§ **To do**
Reproduce the stretch from the line containing "Given: Open Shortcut Details info icon" through the line containing "Looking at the", substituting "information icon" for "info icon" and leaving everything else unchanged.

§ **Data provided**
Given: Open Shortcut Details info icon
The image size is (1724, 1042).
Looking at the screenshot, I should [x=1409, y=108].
---
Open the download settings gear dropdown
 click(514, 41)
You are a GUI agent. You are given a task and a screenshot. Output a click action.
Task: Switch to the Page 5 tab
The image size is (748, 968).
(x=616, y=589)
* * *
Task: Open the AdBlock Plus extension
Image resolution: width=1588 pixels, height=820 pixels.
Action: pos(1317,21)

§ **Finished exercise**
Given: Open Shortcut Details information icon
The image size is (1724, 1042).
Looking at the screenshot, I should [x=1409, y=108].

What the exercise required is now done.